Wiki

Clone wiki

CATI / Start

Getting Started

Follow these instructions to install the system and start using it.

Requirements

CATI requires elasticsearch-6.8.1, scipy, numpy and networkx; these scientific libraries come pre-installed with the Anaconda Python distribution. You can also install them manually via pip:

pip install scipy
pip install numpy
pip install networkx
...

You can install all the required libraries (listed in the file requirements.txt) by executing the command:

pip install -r requirements.txt

If something fails and PyCharm is not detecting the dependencies, then install them by using the UI ( File > Settings > Project > Project Interpreter > + )

Note that in Ubuntu and other Linux distribution python and pip are bound to python2, so one should explicitly call python3 and pip3 for these to work

Usage

Provided a set of tweets, CATI can (i) perform event detection and (ii) generate a visualization of the detected events.

Import tweets into Elasticsearch

Import from local file

We provide two ways of importing data for CATI into Elasticsearch from local files: by using a Logstash script, or by using a Python Script.

Import from existing Elasticsearch index

To create an index for CATI from an existing index (for example, an index filled by the Twitter API collect tool), follow these instructions

Import newspapers articles into Elasticsearch

Refer to Import newspaper articles

As newspaper articles in CATI currently don't embed image clustering, ignore the "Generate the image clusters" and "Genere the text_images field" sections.

Interfacing data for new document types in CATI

Data in CATI is read from an ElasticSearch index containing documents.

We currently implemented methods for inserting tweets and newspaper articles with the methods described below. However, CATI is designed to be compatible with any kind of multimodal documents containing text, images and metadata.

To interface new document indices properly with CATI, you must ensure that your data structure contains the following attributes (it may require specific preprocessing steps, according to the raw format of your data).

Mandatory attributes used by CATI

  • full_text (text) : Contains the full text of the document
  • created at (date with format EEE MMM dd HH:mm:ss Z yyyy) : Document creation date
  • user.name (text) : the name of the author if exists, should be set to None if not.

You also need to generate the following attributes by running the text_images_preprocess.py , taking your index name as input parameter

  • clean-text-no-tag(text) : Cleasned text (stopwords, punctuation and URLs removed)
  • clean-text (text) : same as clean-text-no-tag, but lemmatized, and with cluster ID + object detection labels if appliable

Optional attributes used by CATI

  • imagesCluster (int) : cluster image number
  • image_tags (text list) : list of items detected in the image (example : ["dog", "car"])

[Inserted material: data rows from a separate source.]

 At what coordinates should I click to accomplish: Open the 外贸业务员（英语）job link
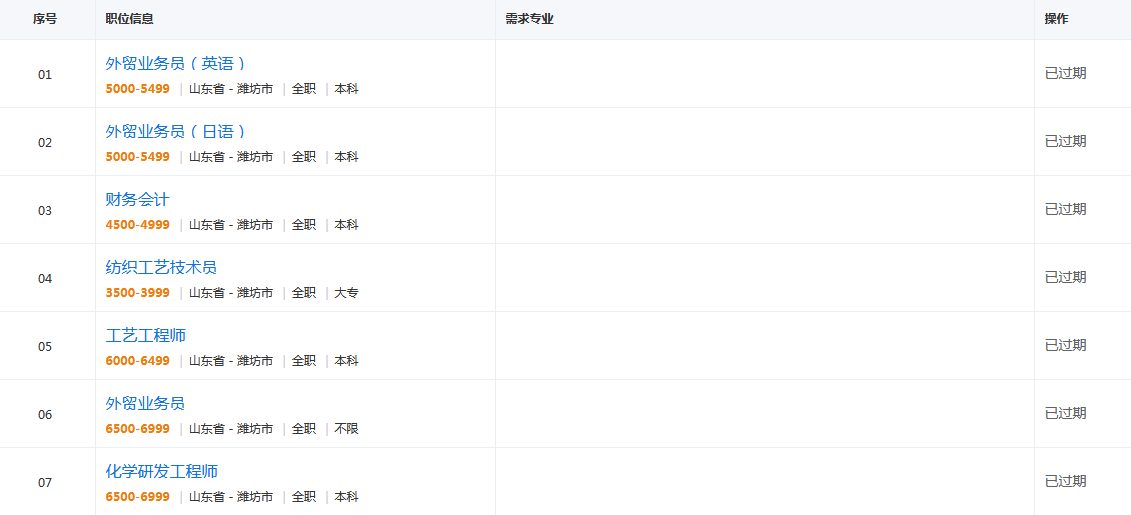coord(177,63)
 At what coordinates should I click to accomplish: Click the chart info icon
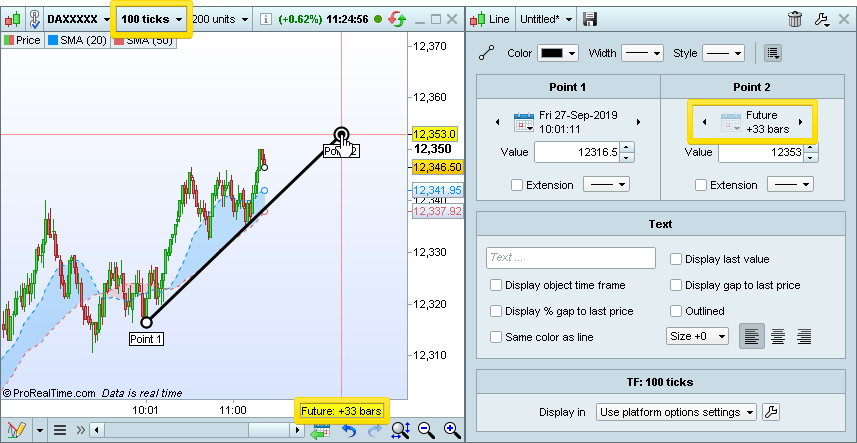point(265,19)
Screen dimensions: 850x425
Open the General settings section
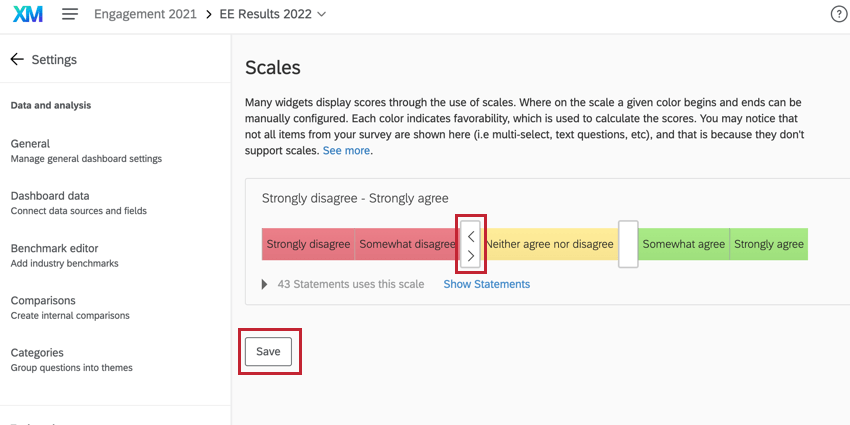(x=30, y=144)
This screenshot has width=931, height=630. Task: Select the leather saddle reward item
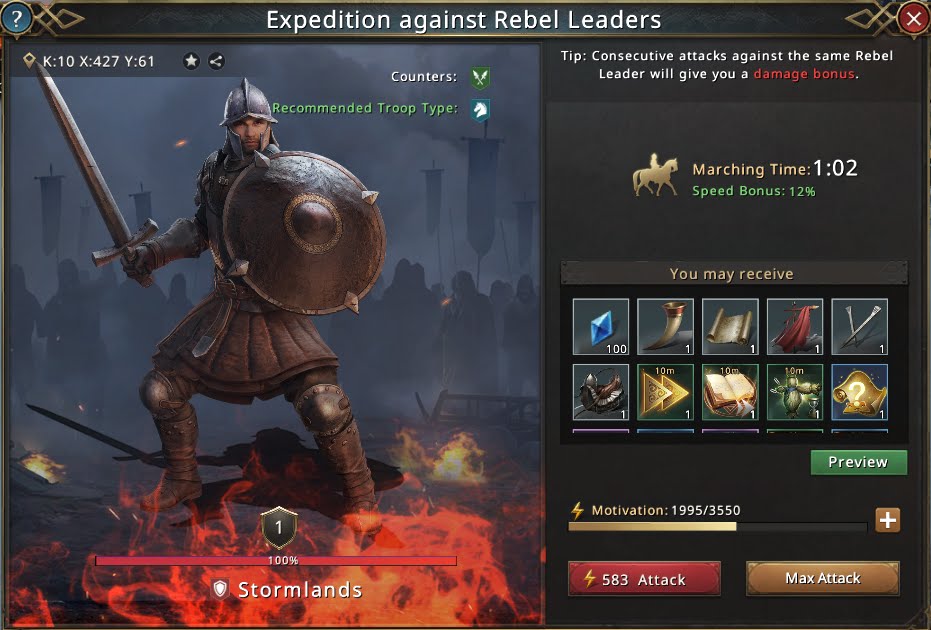click(x=600, y=392)
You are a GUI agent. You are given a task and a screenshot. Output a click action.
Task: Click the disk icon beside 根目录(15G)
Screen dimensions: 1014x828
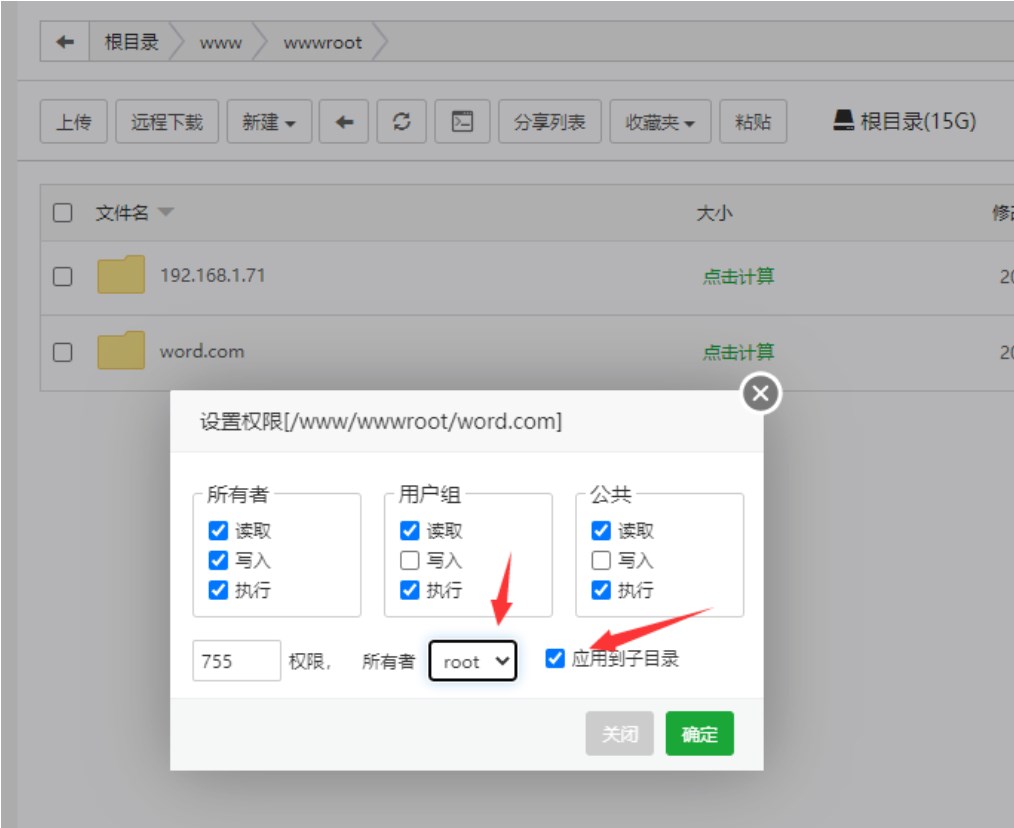click(x=843, y=121)
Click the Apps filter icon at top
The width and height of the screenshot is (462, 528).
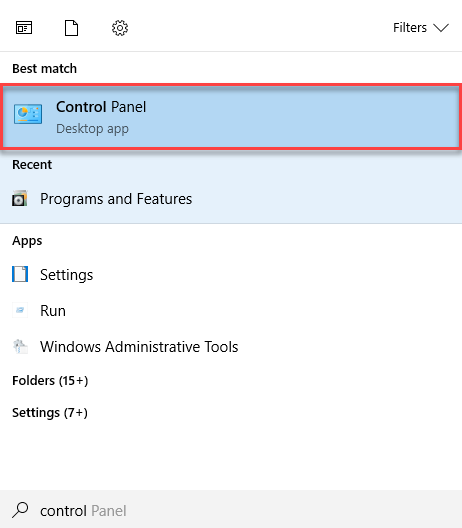pos(24,28)
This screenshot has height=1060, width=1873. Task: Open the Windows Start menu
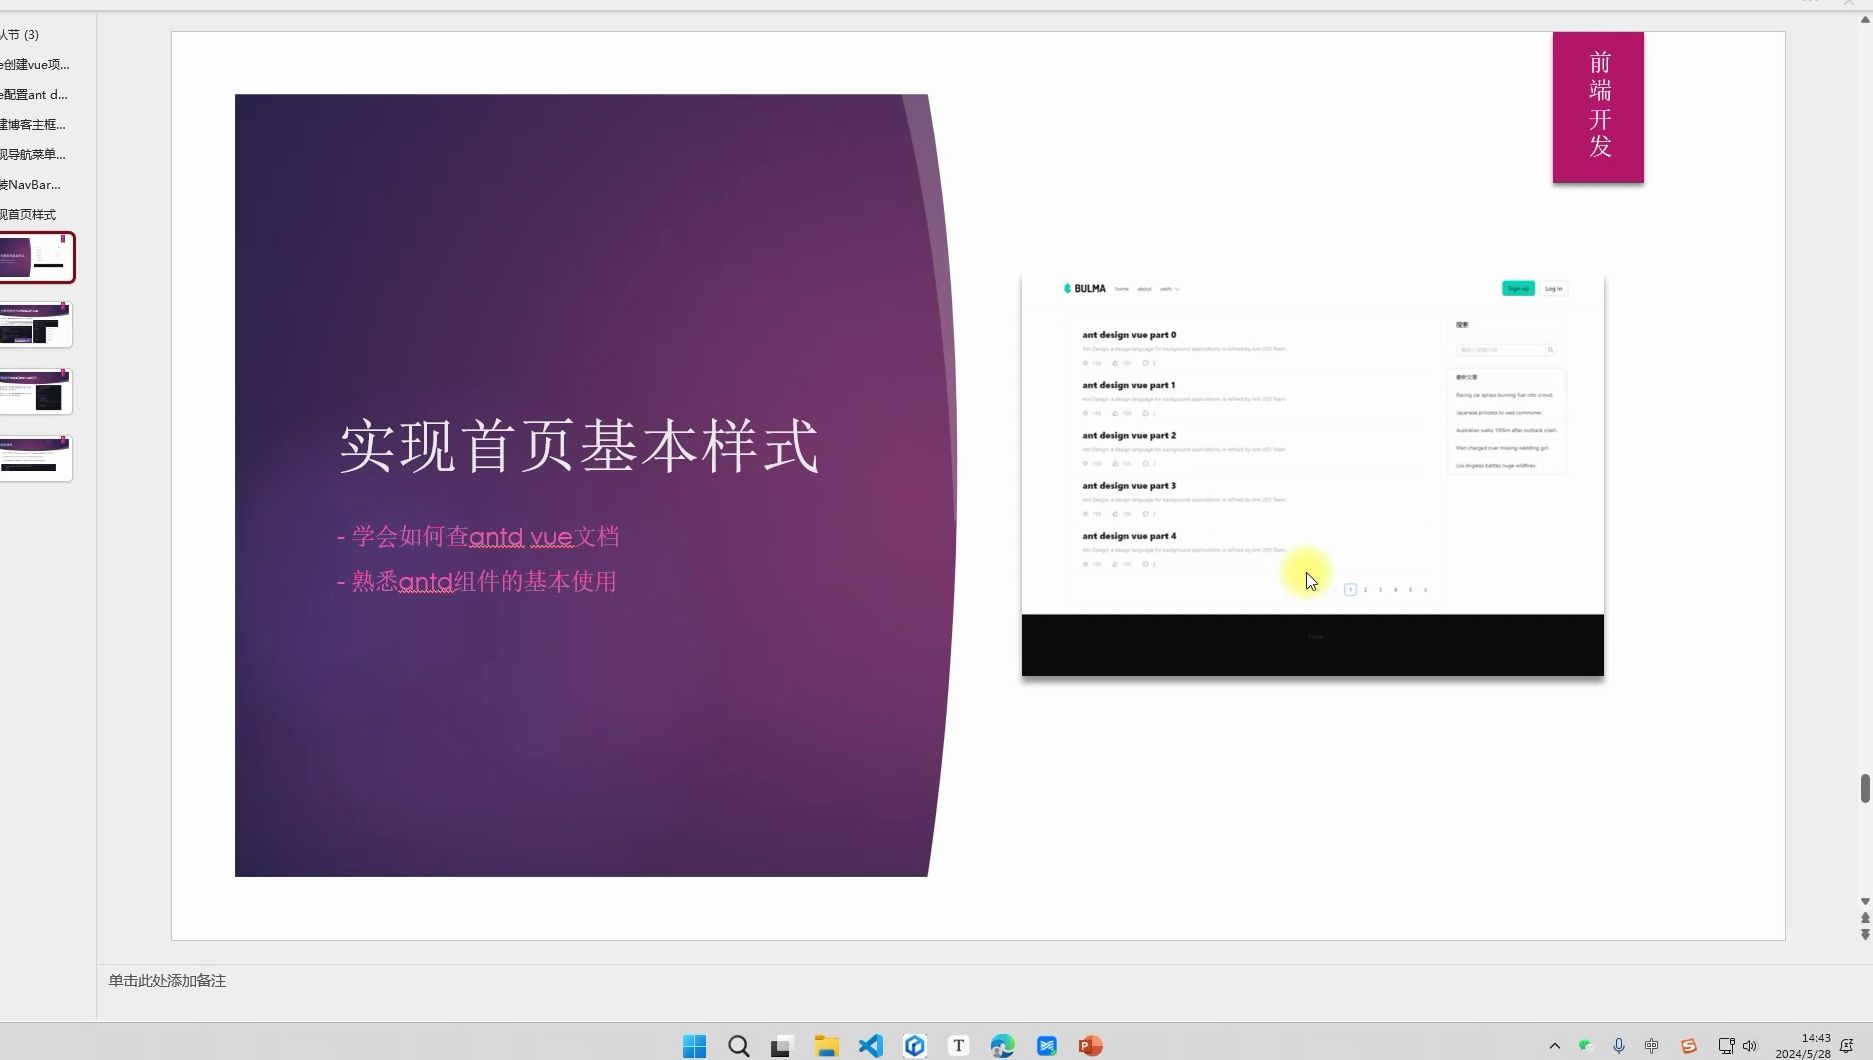click(694, 1046)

Set the source in the config.json file

Before running the application, it is important to properly configure the available list of indexes you want to use from the application. To do so, you can edit the config.json file at the root of the project's folder. To add a new index, please add a new entry into the elastic_search_sources:

{
    "elastic_search_sources":[
        {
          "host": ,
          "port": ,
          "user": ,
          "password": ,
          "timeout": ,
          "index": [the name of index, it was used in the logstash_tweets_importer. E.g. lyon2017],
          "doc_type": "tweet",
          "images_folder": [ name of the folder containing the images related to the dataset. E.g. "lyon2017-images"],
          "image_duplicates": [full path to duplicates file. E.g. home/user/mabed/browser/static/images/image-clusters-lyon2017.json or C:\\Users\\...\\image-clusters-lyon2017.json]
        }
    ],
    "default": {
        "index": [ this can be the first index],
        "session" : "",
        "sessions_index" : {
          "host": ,
          "port": ,
          "user": ,
          "password": ,
          "timeout": ,
          "index": "mabed_sessions",
          "doc_type": "session"
        }
    }
}
Restart CATI server if it is already running, with something like :

#!python
systemctl restart cati  
.

The default values are the default index and session you want the application to load. The sessions_index entry is for the mabed_sessions index, that will contain the list of created sessions with the system. It is automtically created the first time you run the system.

Preprocessing

Then, some preprocessing must be applied for some cases. For instance, if your documents have associated images, you may want to generate image-clusters.

Get the index images

Before generating the image clusters, you need to gather the images related to the documents of your index.

For that purpose, you can run the following script to copy the target images into a new directory: (Note : if you take a directory with subdirectories as an input, the script will crawl to find images in the subdirectories as well) (if you are on the server use sudo su and then conda activate cati to enter the right context)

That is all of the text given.